Amid the emerging political chaos, Professor Faizan Mustafa, vice- chancellor, NALSAR University of Law, Hyderabad, a well-known Constitutional expert, tells Syed Firdaus Ashraf/Rediff.com that the governor should have ideally allowed the regional parties to form a government and should have encouraged it rather than opting for central rule.
The governor's decision, Professor Mustafa says "can be challenged in the Supreme Court".
Do you think the governor of Jammu and Kashmir did the right thing by dissolving the assembly?
I read this morning that there was going to be some grand coalition of the National Conference, Peoples Democratic Party and the Congress.
Now if this grand coalition was going to be formed, then they would have formed the government in J&K.
So it looks like the governor's decision was politically motivated as the House was not dissolved for so many months and suddenly it was being done.
The other thing is that J&K has a slightly different Constitution from our Constitution and according to it, governor's rule can be only for six months and this duration was coming to an end.
If this was the case, then it is a fait accompli as no one was coming to forward to form the government and the governor could not go beyond six months, so there would be President's rule.
But if this move has been done to stop the new coalition government from being formed, then this is not right, as ideally the governor should try to form a popular government.
In your opinion, should the governor have waited till December when the six-month duration would have ended?
The governor is not bound to wait.
If the governor has taken a decision to dissolve the assembly with no political motivation, then his decision is right, and if he has taken this decision with some political motivation then it is not that great a decision.

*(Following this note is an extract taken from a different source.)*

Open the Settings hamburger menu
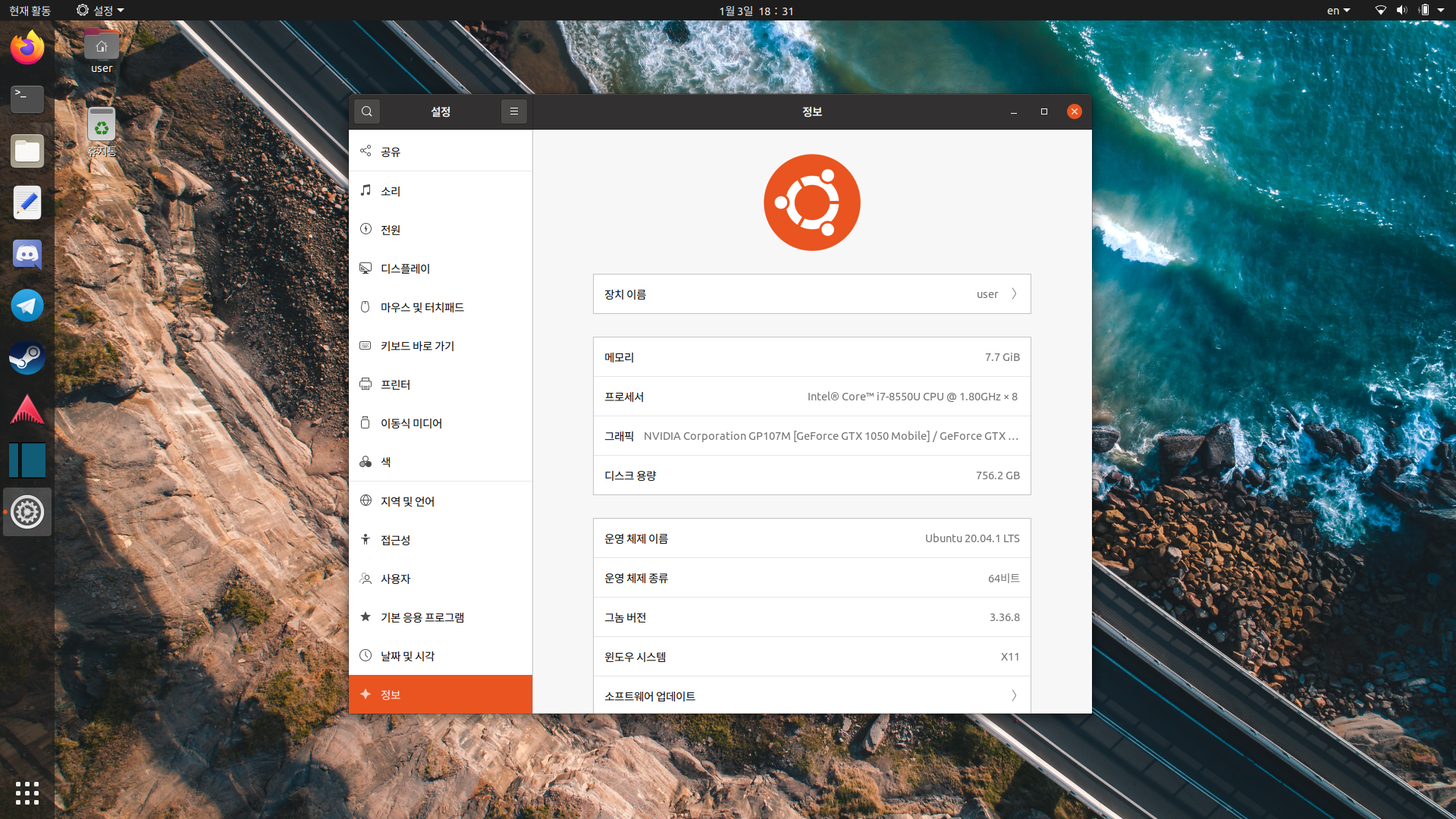This screenshot has height=819, width=1456. pyautogui.click(x=514, y=111)
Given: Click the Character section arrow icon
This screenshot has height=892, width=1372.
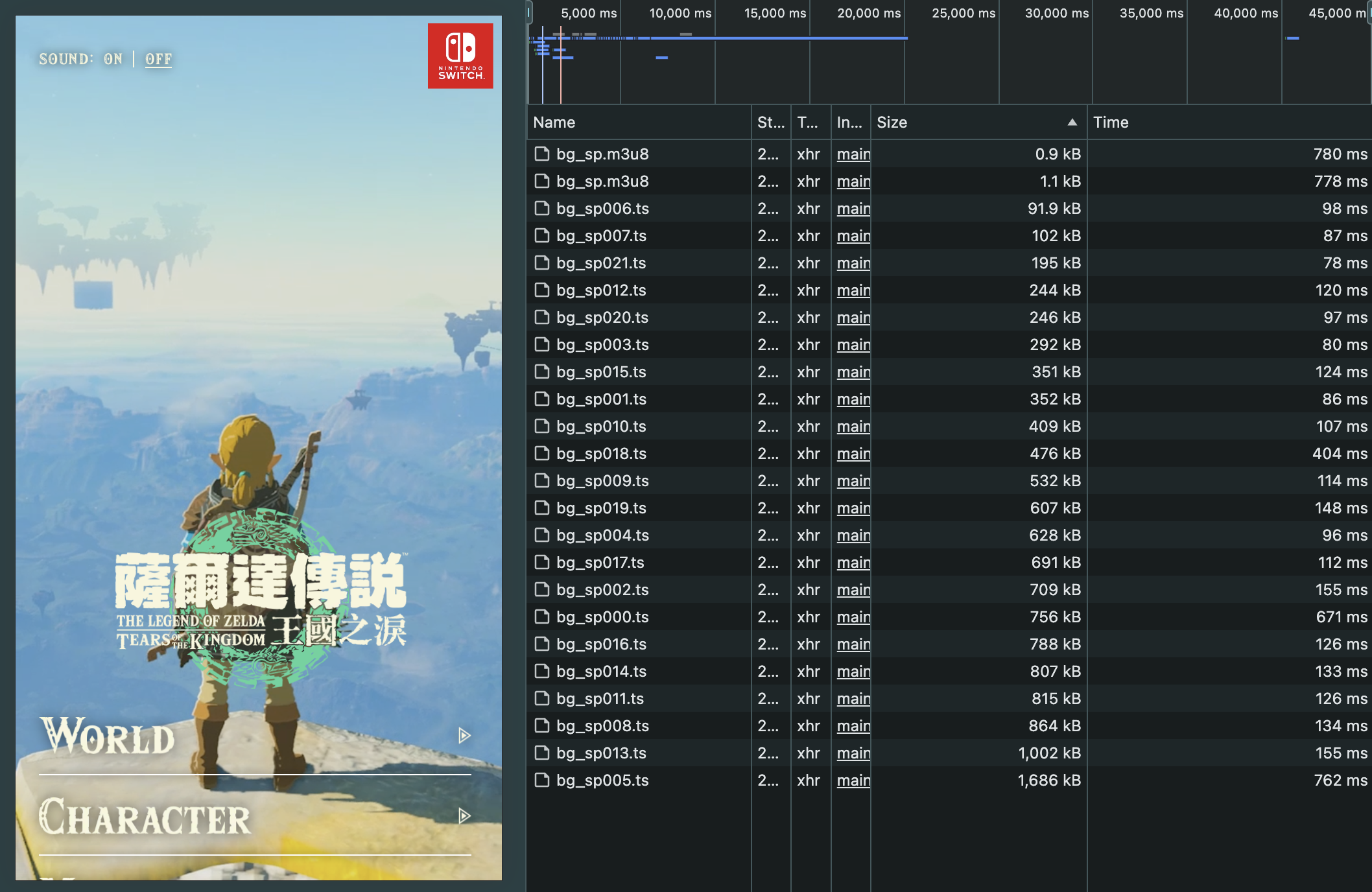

But such decisions of the governor in all the Indian states are invariably political and they accept the diktats of the Centre.
The governor's office in India in the last 70 years has become political even though it should be a non-political one.
Mehbooba Mufti was about to stake a claim to form the government when the assembly was dissolved.
It means that this is a politically motivated decision of the governor and it goes against the spirit of the Constitution and against the decision of the Supreme Court in the S R Bommai case.
The governor's decision is against democracy.
In a democracy, at all points of time the job of the governor is to explore the possibility of the formation of a popular government. So if that possibility was created today and the governor dissolved the House, then this is not right.
In fact, in the S R Bommai case, the Supreme Court said if the governor has dissolved the House in a malafide manner, then they may restore the House.
So far, the Supreme Court has not restored the House in any case, but they can restore the House and they have that power.
The governor can always say Mehbooba Mufti was trying to form an opportunistic alliance with the Congress and National Conference as these parties had fought against each other in the assembly election.
Politics is the art of the possible.
One day I can go with the BJP and on another day I can go with the Congress. Anything is possible in politics.
Moreover, the BJP's alliance with the PDP was similarly unethical in J&K.
The BJP has no face to claim that the Congress, PDP and NC alliance is unethical. These are regional parties and if they want to come together and give a stable government, I think it is a welcome move.
The governor should have ideally allowed them to form the government and encouraged it rather than have central rule and have signs of dissatisfaction.
If we have to follow (Atal Bihari) Vajpayee's policy of 'Insaniyat' and 'Kashmiriyat', then if two regional parties of Kashmir come together to form a government and we do not allow them to form a government, it means that we are not preaching what we claim we believe in.
The National Conference and PDP fought on opposing ideologies and the people didn't give them a mandate.
The BJP and PDP too fought against each other and then they formed a government. Such things happen in politics.
I would appreciate it if two regional parties of Jammu and Kashmir find common ground to rule the state as they are rooted in Kashmir. They would have given a more stable and efficient government.
This was a good possibility of restoring peace in Kashmir.
In the last few years whatever little was achieved in a decade or so was lost and so many Kashmiris are feeling alienated.
If you really wanted to give peace a chance, we should have allowed them to form a government.
Can this decision be challenged in the Supreme Court?
Yes, this can be challenged in the Supreme Court.
In the S R Bommai case, the nine-judge bench of the Supreme Court said these are political decisions and (the court said) ideally political decisions should not be scrutinised but if there is a malafide intention, then the court will not only scrutinise, but even restore the dissolved assembly.